Thursday, March 26, 2015
Can This House Be Saved?
The beams in the basement were logs, that had been flattened on one side. The other framing members that were visible don't seem to be that old (you can tell by the type of saw marks on the wood), so we're still not quite sure about the true age of the house. It has a stone (aka rubble) foundation, with about 3 feet of brick added to the top of it.
So with this interesting history, we were determined to keep the house and renovate it. We've renovated many houses over the years and have never torn one down. We didn't want this to be the first time.
But it wasn't easy. It wasn't exactly plumb and true - in fact it was obviously leaning in some areas. But we knew that could all be fixed. However, we had multiple builders come take a look and they all left shaking their head, with the advice to take it down.
In some places, the siding had simply rotted away. In fact, when we had the place appraised for a home improvement loan (so we could pay for the renovations), Richard was frantically trying to put some of the pieces back up......but the best he could do was glue them in place, because the slimey wood wouldn't take a nail!
The window sills were rotted and that also allowed a lot of water penetration.
Leaks around the roofing trim had created the same issue - and caulk wasn't enough of a fix!
There were big cracks and mystery chunks missing from the 'new' foundation under the kitchen addition.
This place was in bad shape.
But still we kept trying. After the first flurry of departing contractors, we called a builder that had done some work on our previous house and he agreed to give it a try. Hooray! He wanted to use a 'Design - Build' approach for the house. This means you sign a contract that says you'll work with the builder and the architect.
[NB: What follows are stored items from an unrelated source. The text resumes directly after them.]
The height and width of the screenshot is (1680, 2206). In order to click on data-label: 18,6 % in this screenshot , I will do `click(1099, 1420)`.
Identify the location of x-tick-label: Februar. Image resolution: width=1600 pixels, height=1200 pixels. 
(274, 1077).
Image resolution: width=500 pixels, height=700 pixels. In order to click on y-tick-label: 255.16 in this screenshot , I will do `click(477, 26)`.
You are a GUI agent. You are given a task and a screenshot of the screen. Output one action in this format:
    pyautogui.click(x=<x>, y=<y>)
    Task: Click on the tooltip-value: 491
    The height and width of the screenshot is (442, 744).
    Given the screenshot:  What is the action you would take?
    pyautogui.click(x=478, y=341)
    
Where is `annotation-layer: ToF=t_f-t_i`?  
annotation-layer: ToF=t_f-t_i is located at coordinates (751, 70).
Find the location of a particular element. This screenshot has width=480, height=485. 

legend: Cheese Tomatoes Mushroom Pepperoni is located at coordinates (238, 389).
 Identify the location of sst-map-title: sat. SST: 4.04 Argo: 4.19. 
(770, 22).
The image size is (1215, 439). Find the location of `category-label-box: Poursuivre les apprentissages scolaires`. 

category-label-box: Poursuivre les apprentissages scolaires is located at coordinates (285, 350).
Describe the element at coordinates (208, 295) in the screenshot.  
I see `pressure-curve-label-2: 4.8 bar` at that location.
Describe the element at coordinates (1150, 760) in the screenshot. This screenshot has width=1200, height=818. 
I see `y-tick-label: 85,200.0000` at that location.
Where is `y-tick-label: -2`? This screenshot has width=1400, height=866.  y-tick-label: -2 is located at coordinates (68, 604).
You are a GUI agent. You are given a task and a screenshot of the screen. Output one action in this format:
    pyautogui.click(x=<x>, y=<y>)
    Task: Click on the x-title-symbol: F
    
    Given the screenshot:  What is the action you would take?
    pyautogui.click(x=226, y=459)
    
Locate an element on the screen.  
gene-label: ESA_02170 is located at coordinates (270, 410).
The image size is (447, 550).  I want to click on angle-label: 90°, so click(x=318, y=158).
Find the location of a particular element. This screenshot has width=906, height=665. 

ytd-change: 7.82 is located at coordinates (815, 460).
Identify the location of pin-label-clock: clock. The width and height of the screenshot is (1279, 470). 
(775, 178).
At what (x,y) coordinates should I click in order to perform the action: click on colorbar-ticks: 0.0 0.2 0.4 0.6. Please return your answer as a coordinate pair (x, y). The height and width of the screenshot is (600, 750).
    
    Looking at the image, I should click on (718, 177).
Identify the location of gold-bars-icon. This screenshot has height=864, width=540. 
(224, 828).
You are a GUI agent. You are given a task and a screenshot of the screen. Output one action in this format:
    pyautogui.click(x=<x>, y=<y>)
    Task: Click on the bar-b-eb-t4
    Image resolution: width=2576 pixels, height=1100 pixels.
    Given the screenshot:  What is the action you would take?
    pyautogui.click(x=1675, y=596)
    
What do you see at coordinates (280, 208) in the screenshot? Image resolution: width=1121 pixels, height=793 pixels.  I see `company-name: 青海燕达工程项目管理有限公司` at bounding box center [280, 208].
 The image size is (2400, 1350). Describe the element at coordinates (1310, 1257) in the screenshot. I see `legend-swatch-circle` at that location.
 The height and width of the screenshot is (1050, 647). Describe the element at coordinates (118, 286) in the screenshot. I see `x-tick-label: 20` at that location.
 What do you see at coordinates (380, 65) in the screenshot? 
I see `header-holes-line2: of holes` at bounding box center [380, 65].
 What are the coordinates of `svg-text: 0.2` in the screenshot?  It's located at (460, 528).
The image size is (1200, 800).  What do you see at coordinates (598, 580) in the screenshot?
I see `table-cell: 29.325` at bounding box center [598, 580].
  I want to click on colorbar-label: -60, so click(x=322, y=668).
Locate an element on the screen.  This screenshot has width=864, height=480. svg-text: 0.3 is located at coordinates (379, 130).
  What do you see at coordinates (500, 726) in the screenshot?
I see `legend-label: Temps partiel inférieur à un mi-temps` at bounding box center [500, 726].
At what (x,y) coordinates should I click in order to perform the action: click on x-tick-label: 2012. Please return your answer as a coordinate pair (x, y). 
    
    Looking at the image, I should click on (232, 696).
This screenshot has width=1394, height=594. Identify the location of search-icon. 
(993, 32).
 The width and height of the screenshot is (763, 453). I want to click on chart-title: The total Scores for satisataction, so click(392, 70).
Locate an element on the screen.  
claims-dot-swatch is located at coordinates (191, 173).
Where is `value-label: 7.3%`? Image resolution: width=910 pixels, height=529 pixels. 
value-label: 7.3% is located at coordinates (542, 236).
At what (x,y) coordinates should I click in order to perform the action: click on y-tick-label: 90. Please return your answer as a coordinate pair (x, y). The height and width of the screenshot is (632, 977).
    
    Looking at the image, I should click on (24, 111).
The concept: it saves you money in the long run, because the builder and the architect are working together to come up with a build-able plan. All too often, the architect and builder end up arguing with each other throughout the project. So this was a logical approach. The only drawback? When the design is done, you can't take it to anyone else for a bid. You have to use that builder and that design. But that seemed like a risk worth taking.
So we signed the contract and starting designing a major renovation. Fun......or so we thought!